*PROVIDED RECORDS*.

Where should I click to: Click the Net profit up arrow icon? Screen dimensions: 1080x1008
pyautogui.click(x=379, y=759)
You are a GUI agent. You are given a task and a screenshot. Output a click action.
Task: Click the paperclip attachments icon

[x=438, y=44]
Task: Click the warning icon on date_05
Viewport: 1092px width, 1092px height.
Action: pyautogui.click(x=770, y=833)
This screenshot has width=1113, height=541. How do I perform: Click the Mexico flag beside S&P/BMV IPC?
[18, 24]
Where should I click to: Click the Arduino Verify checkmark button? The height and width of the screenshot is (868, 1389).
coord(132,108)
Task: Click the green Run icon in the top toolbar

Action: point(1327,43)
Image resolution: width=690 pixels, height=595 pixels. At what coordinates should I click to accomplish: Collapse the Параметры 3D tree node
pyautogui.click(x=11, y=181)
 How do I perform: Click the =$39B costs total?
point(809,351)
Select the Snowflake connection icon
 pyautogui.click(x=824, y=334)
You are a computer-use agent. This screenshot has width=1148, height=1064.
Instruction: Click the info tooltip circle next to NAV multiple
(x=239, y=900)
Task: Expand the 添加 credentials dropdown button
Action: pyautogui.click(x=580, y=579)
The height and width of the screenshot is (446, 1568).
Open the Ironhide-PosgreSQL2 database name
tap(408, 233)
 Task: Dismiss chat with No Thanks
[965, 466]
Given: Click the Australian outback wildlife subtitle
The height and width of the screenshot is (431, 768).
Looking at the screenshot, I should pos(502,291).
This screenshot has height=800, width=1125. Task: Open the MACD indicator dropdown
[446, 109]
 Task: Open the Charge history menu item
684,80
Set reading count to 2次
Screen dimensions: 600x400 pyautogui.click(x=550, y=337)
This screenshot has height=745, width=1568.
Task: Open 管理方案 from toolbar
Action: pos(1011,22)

*YOUR GOAL*. Please reproduce the records verbatim, starting at the line containing "Task: Open the Charge history menu item" and ending with the last line of the records.

*FULL OUTPUT*.
 Task: Open the Charge history menu item
684,80
Set reading count to 2次
Screen dimensions: 600x400 pyautogui.click(x=550, y=337)
This screenshot has height=745, width=1568.
Task: Open 管理方案 from toolbar
Action: pos(1011,22)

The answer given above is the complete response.